▶ [DATA FOR PROCESSING]
----

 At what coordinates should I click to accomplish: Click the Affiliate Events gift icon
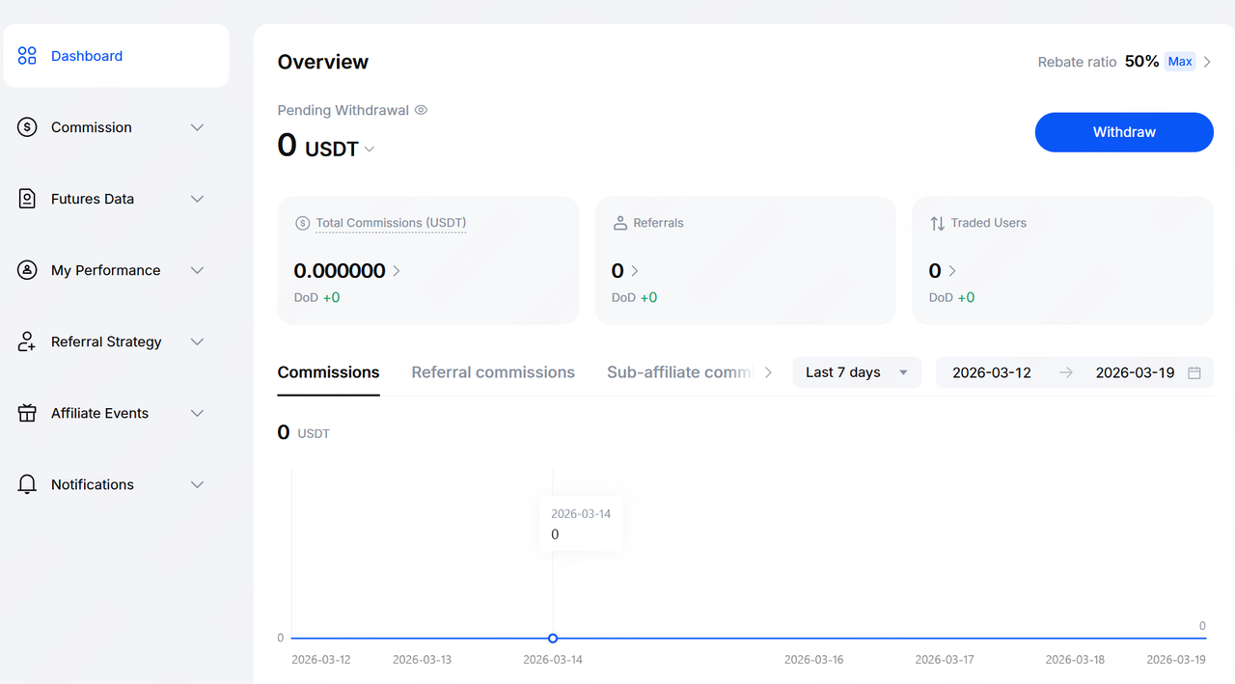[x=27, y=413]

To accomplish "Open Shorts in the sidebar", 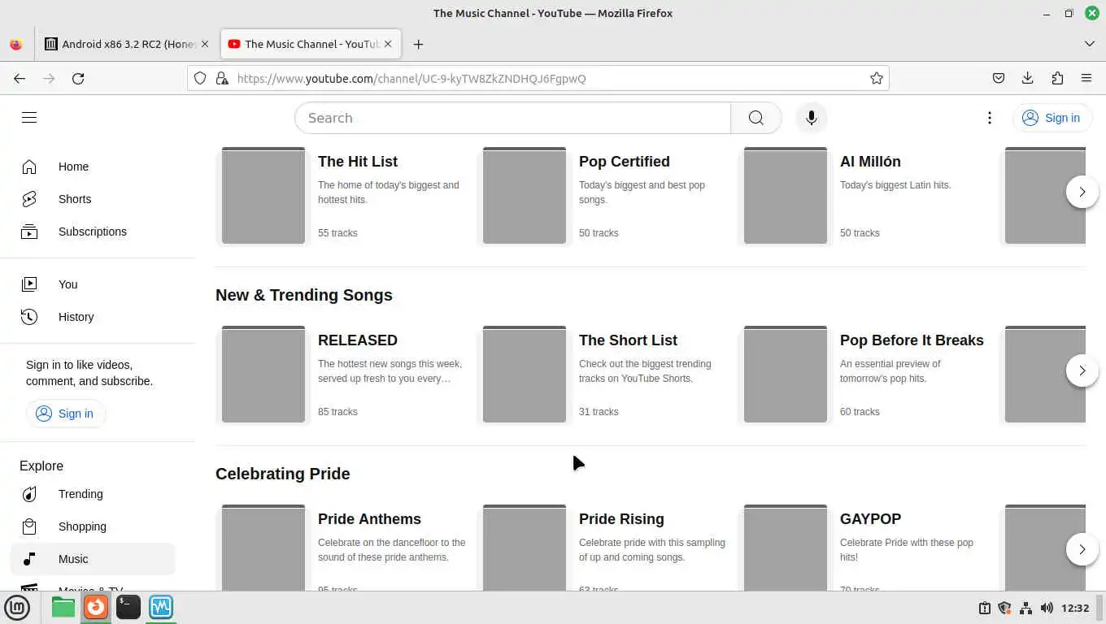I will click(x=75, y=199).
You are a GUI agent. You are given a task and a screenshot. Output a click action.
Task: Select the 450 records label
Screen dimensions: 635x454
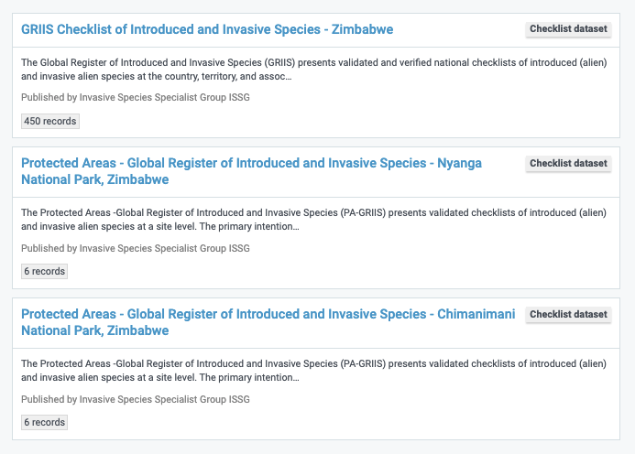click(49, 121)
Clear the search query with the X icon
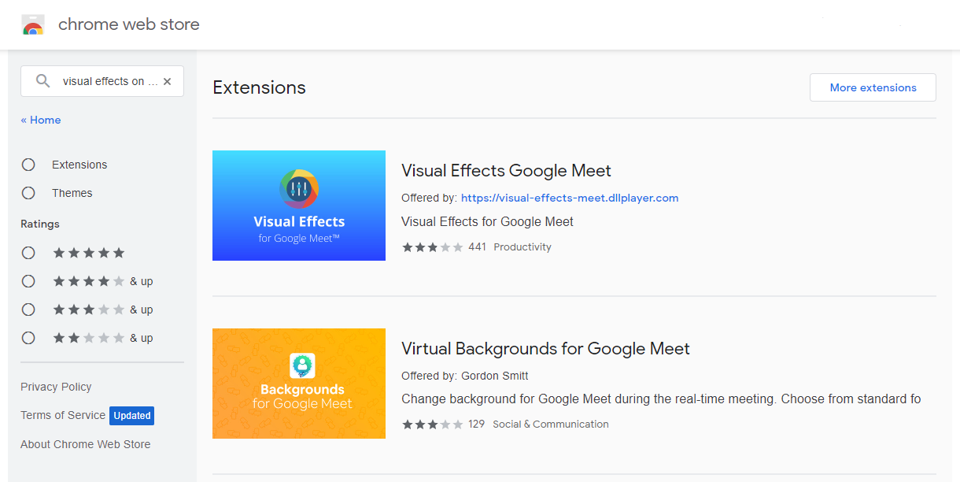The image size is (960, 482). [x=167, y=80]
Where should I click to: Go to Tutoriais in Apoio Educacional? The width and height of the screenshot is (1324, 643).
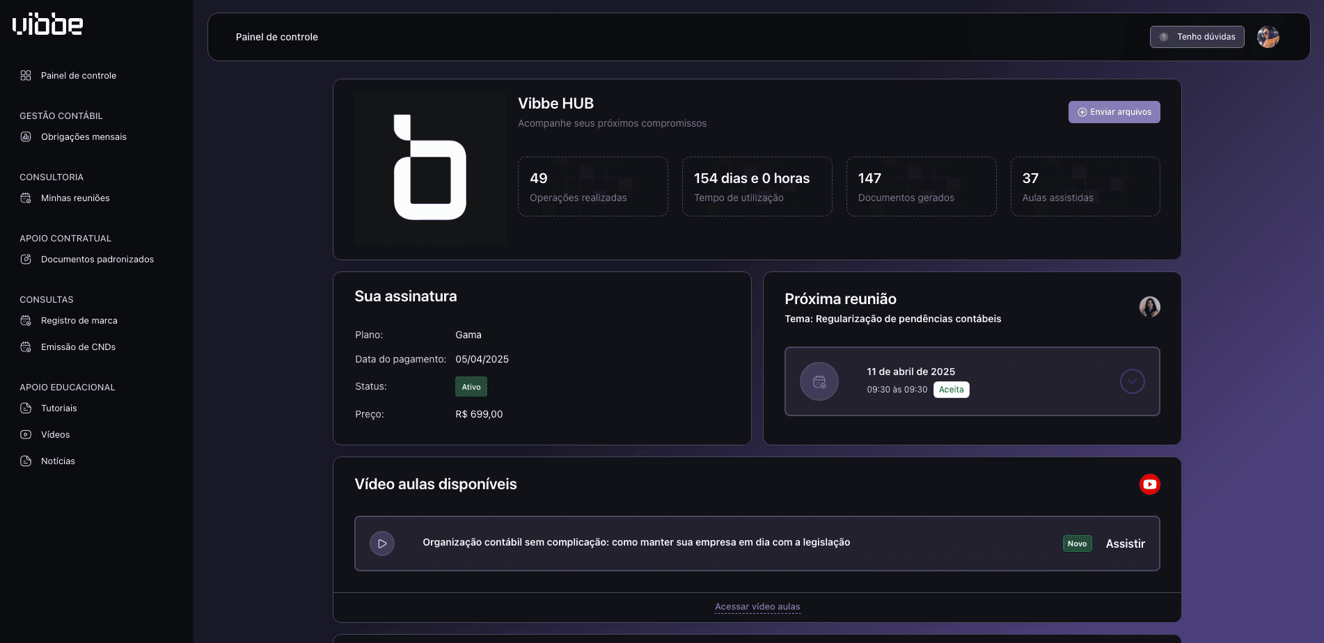tap(58, 408)
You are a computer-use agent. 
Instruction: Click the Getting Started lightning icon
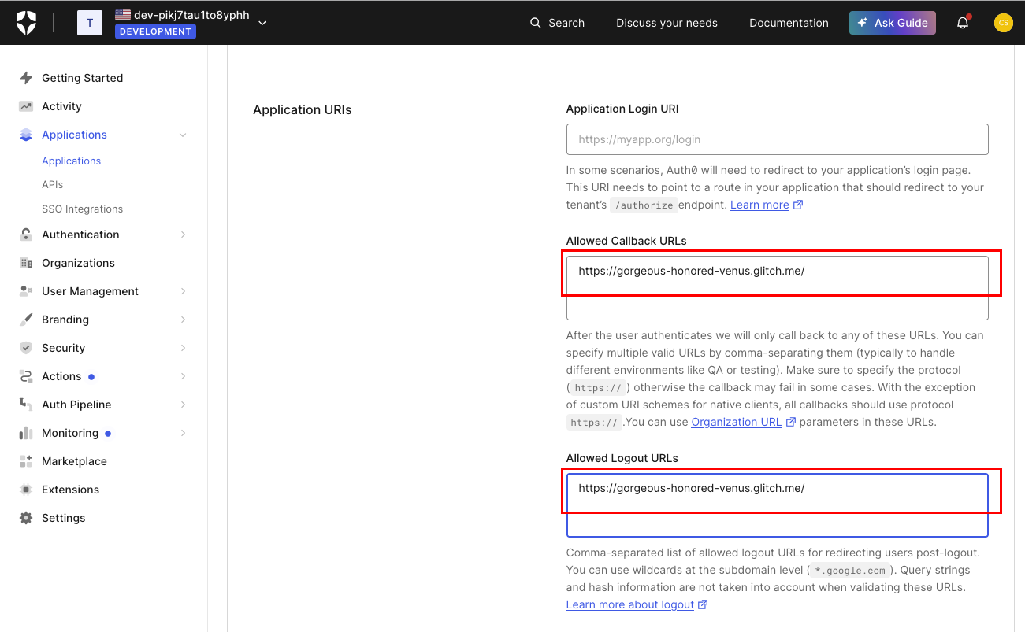(26, 78)
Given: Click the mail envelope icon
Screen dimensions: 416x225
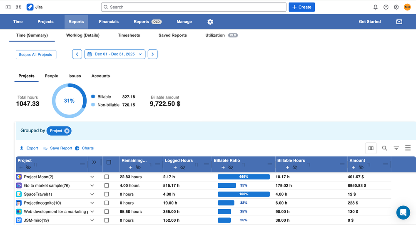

----

▶ [WORK ITEM]
Could you copy out every line in the listing where the word "agent" appears?

▶ [RESULT OF THE TASK]
You are a GUI agent. You are given a task and a screenshot. Output a click action.
You are a computer-use agent. 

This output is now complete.